Hace tiempo que llenar los espacios de color a niveles inmersivos está de moda. Si bien hace un par de años esta tendencia, llamada color drenching, comenzó a masificarse, su historia es antigua. Heredando técnicas históricas de interiores europeos en los que se buscaba unificar diferentes elementos —desde muros y techos hasta detalles como molduras, puertas y repisas—, fueron marcas de pinturas como Farrow & Ball y Benjamin Moore, interioristas como las inglesas Laura Stephens y Nicola Harding y redes digitales como Instagram, Pinterest y, más recientemente, TikTok, quienes ayudaron a masificar la idea de inundar en color dormitorios, livings, comedores y, en realidad, cualquier espacio de la casa.


Fotos: Laura Stephens


Foto izquierda: @thesofaandchaircompany. Foto derecha: Lavender and Laurel Home
Visualmente, el color drenching logra crear continuidad y reducir el ruido visual. Si antes se usaba el color para resaltar detalles en espacios blancos y sencillos, ahora se transforma para generar atmósferas completas. Verdes en diferentes tonos, azules profundos y grises oscuros inundan imágenes en Pinterest —se suele usar el término moody para describir el ambiente que se genera en estos interiores—, mientras que en versiones más atrevidas aparecen rojos, rosados, celestes y amarillos. Cada color ofrece un universo distinto de sensaciones: algunos generan calma y contención; otros, energía y dramatismo.


Fotos: @andrewjhow
También hay algo interesante en cómo esta tendencia cambió la relación con el color dentro de la casa. Durante años, pintar un espacio completo se veía como una decisión demasiado intensa o difícil de mantener. Hoy, en cambio, el color se entiende como una herramienta para construir identidad y transformar completamente la percepción de un ambiente.

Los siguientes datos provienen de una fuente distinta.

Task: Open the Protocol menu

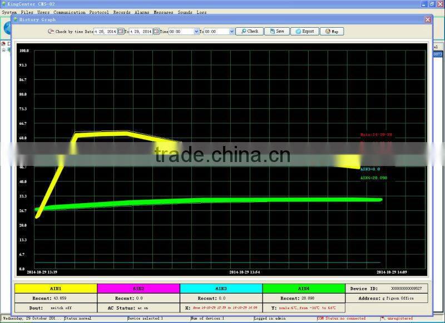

Pintar cielos, marcos y molduras del mismo tono ya no se siente exagerado, sino acogedor y envolvente.
El color drenching ha ido evolucionando hacia manifestaciones menos radicales de lo que se veía en un principio: paletas suaves, distintos tonos de un mismo color —conocido como double drenching— y una combinación con patrones y texturas están elevando esta tendencia a un lugar en el que hay cabida para todos quienes quieran experimentar con esta tendencia que comenzó sintiéndose arriesgada y se transformó en una manera de armar ambientes acogedores y con un sello personal fuerte.